Exercise task — Shift every coordinate in the answers by adding 13 to it, and write out only the stretch of data from the line containing "1160x731 pixels. Task: Open" through the line containing "Image resolution: width=1833", requests included.

Provided material —
========================

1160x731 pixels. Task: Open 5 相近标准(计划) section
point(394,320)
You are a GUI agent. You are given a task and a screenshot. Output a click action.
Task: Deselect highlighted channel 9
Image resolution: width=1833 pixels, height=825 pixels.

========================

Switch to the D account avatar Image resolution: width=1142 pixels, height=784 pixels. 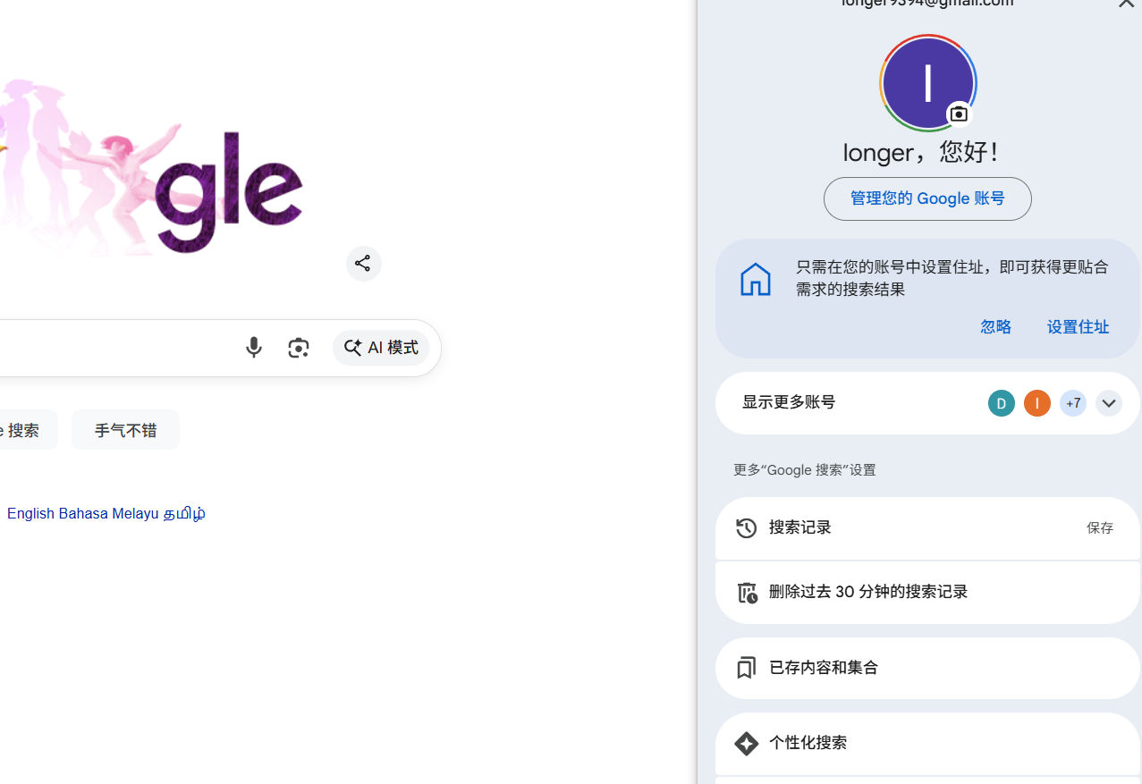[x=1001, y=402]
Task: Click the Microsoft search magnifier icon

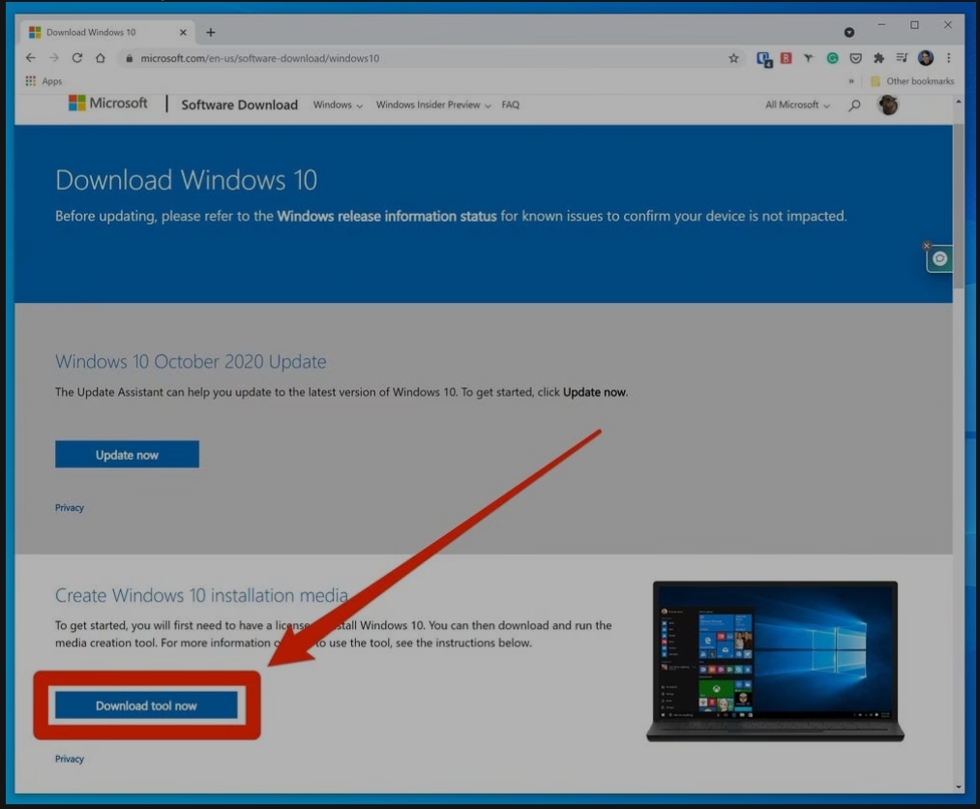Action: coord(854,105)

========================

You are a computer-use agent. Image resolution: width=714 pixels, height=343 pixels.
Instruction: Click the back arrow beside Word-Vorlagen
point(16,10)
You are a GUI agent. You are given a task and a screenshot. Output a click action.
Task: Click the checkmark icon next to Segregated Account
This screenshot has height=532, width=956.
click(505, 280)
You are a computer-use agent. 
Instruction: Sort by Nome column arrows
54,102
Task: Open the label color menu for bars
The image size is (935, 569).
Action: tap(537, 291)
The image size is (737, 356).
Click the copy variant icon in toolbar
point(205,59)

========================

Solution to the exercise —
1160x731 pixels. Task: Open 5 相近标准(计划) section
point(407,333)
You are a GUI agent. You are given a task and a screenshot. Output a click action.
Task: Deselect highlighted channel 9
Image resolution: width=1833 pixels, height=825 pixels.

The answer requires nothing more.